Information shown:
>>

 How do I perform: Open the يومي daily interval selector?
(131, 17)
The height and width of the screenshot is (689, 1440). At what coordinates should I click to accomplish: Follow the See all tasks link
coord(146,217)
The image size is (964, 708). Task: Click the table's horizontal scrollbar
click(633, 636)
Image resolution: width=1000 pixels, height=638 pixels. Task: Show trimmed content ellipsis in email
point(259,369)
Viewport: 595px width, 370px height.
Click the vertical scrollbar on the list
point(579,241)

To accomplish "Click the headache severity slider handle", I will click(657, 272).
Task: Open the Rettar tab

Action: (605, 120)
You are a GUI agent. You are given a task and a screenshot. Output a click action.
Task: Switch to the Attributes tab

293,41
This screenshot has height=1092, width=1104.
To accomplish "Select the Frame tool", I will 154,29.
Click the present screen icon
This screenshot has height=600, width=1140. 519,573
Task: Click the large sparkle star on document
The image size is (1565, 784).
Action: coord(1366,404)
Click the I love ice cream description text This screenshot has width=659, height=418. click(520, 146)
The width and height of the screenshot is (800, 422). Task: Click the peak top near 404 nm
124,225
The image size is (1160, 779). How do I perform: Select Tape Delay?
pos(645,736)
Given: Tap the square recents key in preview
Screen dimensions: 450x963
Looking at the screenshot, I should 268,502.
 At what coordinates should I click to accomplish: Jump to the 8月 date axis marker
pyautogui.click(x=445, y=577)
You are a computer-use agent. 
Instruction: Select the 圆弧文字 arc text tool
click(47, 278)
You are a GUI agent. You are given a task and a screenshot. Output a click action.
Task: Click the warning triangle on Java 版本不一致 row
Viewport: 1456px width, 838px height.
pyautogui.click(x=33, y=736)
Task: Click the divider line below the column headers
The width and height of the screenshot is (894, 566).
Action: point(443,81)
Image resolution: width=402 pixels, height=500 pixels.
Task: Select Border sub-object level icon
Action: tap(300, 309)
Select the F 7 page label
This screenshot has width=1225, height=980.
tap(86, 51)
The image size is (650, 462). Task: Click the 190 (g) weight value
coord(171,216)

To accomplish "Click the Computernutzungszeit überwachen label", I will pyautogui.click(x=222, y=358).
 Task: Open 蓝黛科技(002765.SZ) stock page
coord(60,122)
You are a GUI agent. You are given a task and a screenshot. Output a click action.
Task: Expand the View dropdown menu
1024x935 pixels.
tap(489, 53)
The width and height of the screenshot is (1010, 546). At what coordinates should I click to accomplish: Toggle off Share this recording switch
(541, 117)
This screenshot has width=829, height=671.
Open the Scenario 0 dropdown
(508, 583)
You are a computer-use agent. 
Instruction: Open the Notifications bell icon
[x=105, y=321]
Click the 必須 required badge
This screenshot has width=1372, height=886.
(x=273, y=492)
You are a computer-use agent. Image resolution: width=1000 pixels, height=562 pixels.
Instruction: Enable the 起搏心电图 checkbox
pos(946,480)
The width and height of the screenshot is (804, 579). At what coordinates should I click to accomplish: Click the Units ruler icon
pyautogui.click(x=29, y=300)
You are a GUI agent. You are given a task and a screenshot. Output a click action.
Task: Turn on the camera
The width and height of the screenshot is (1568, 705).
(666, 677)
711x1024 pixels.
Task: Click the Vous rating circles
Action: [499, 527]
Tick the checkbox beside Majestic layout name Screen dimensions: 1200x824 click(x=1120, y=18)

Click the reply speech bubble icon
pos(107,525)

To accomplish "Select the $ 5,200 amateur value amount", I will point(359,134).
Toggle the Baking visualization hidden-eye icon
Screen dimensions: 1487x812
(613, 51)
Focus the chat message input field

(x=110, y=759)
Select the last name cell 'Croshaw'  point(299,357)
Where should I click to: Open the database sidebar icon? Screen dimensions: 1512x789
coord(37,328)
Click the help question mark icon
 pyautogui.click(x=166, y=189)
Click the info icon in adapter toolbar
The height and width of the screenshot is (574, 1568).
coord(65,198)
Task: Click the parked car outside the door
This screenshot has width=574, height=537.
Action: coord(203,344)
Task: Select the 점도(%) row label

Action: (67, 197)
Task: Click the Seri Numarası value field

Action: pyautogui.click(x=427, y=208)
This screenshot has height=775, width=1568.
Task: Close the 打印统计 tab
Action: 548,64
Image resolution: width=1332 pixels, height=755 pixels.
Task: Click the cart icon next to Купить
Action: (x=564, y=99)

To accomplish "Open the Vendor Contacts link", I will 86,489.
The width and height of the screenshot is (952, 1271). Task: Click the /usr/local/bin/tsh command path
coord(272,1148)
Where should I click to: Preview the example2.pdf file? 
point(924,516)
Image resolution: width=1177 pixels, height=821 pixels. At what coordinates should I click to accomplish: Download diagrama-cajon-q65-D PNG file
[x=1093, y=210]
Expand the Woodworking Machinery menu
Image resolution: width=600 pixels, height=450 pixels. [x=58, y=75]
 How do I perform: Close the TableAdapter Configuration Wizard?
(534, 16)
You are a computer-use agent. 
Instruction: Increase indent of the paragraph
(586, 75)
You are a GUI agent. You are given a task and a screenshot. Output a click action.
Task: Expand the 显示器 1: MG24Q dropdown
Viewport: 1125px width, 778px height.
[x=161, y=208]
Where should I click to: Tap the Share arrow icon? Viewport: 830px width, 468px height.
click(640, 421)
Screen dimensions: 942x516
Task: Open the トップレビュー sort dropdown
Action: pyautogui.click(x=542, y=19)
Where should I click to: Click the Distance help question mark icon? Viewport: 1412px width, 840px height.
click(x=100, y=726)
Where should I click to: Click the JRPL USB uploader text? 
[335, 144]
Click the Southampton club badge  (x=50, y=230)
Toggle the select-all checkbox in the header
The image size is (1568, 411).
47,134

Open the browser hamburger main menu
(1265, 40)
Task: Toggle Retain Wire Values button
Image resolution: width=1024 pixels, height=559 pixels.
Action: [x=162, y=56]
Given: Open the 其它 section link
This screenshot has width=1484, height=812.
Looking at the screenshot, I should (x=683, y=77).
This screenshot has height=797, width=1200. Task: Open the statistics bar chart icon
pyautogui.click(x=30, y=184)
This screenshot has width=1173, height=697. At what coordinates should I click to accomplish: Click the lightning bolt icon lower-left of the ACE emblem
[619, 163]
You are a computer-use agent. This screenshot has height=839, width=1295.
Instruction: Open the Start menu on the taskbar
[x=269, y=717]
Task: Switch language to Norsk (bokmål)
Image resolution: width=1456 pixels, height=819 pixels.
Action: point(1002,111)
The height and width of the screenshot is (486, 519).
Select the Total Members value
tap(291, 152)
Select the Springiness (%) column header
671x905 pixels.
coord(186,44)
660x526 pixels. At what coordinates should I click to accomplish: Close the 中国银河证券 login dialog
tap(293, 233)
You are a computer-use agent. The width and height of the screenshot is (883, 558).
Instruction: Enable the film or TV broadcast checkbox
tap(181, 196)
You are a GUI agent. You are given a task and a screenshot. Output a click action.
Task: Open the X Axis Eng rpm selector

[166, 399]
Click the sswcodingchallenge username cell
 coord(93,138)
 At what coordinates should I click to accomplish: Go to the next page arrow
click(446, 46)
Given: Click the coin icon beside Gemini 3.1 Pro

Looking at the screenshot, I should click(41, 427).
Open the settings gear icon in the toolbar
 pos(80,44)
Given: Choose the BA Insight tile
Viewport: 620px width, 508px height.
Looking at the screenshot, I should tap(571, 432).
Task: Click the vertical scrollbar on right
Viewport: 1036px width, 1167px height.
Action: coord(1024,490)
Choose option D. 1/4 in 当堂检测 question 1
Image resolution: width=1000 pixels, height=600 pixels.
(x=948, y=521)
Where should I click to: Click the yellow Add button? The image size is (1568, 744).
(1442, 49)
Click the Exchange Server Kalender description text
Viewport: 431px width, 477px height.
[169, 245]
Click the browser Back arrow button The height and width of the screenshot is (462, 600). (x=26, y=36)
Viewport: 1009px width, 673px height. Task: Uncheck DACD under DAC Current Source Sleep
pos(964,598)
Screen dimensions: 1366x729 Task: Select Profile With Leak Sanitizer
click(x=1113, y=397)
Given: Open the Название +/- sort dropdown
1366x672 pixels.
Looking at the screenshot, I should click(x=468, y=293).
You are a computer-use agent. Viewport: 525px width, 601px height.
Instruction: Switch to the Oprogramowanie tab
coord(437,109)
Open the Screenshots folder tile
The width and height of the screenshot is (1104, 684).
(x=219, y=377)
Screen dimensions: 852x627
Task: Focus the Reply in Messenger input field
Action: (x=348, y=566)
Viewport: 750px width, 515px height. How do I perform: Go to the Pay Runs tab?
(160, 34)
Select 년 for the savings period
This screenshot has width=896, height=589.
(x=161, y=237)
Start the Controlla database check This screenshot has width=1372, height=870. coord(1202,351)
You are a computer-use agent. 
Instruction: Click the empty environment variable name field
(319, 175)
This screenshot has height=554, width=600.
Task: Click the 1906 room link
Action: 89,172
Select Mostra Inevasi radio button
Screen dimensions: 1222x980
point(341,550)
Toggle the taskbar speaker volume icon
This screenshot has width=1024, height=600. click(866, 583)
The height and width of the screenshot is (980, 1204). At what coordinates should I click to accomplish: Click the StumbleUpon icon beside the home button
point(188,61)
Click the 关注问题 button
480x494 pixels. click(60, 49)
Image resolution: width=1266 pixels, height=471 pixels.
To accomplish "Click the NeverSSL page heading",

<<

Task prompt:
Taking the entries above, write out exactly the lines starting with the line containing "This screenshot has width=1372, height=886." and going on through the line containing "Task: Turn on the camera", both included, and nothing else.

Task answer:
This screenshot has width=1372, height=886.
(x=273, y=492)
You are a computer-use agent. Image resolution: width=1000 pixels, height=562 pixels.
Instruction: Enable the 起搏心电图 checkbox
pos(946,480)
The width and height of the screenshot is (804, 579). At what coordinates should I click to accomplish: Click the Units ruler icon
pyautogui.click(x=29, y=300)
You are a GUI agent. You are given a task and a screenshot. Output a click action.
Task: Turn on the camera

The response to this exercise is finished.